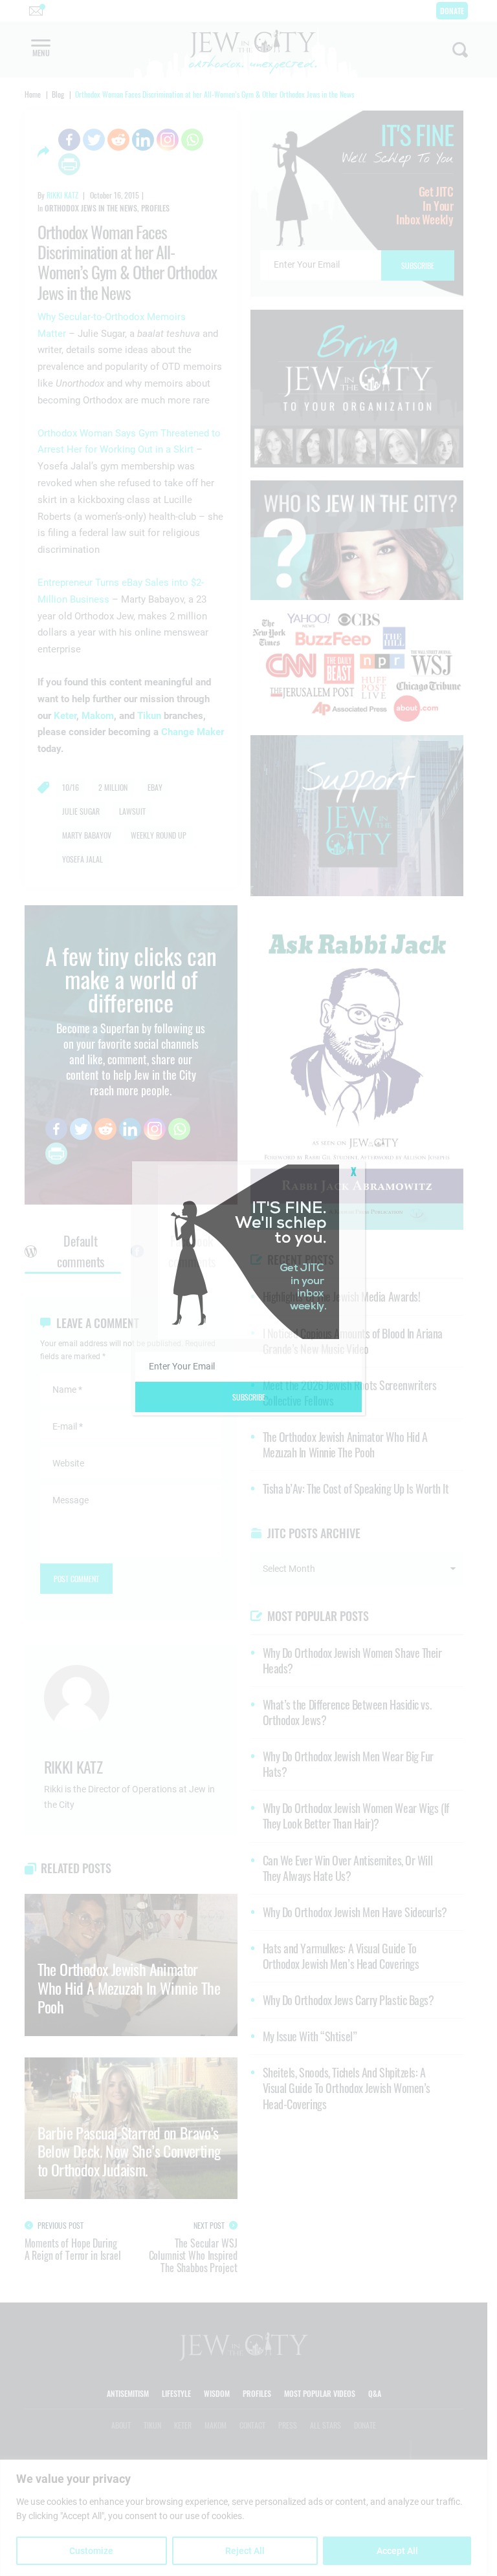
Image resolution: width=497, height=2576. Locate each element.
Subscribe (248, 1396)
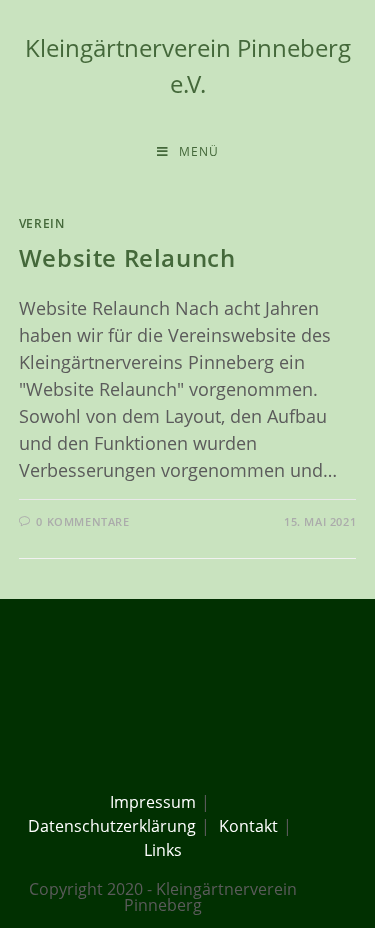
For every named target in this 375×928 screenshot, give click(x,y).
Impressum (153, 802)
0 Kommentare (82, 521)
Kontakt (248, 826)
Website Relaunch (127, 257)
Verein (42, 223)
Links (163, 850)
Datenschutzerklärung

[TASK STATEMENT] Apart from the pictures, every line above must be repeated exactly.

[RESULT]
Image resolution: width=497, height=2576. Locate each element.
Subscribe (248, 1396)
For every named target in this 375×928 screenshot, give click(x,y).
Impressum (153, 802)
0 Kommentare (82, 521)
Kontakt (248, 826)
Website Relaunch (127, 257)
Verein (42, 223)
Links (163, 850)
Datenschutzerklärung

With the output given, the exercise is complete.